>> Start Materials provided

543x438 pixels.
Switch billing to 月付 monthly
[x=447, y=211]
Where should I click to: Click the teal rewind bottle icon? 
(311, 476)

>> End Materials provided

### Set task
Please quote every line of the records above verbatim.

### Result
543x438 pixels.
Switch billing to 月付 monthly
[x=447, y=211]
Where should I click to: Click the teal rewind bottle icon? 
(311, 476)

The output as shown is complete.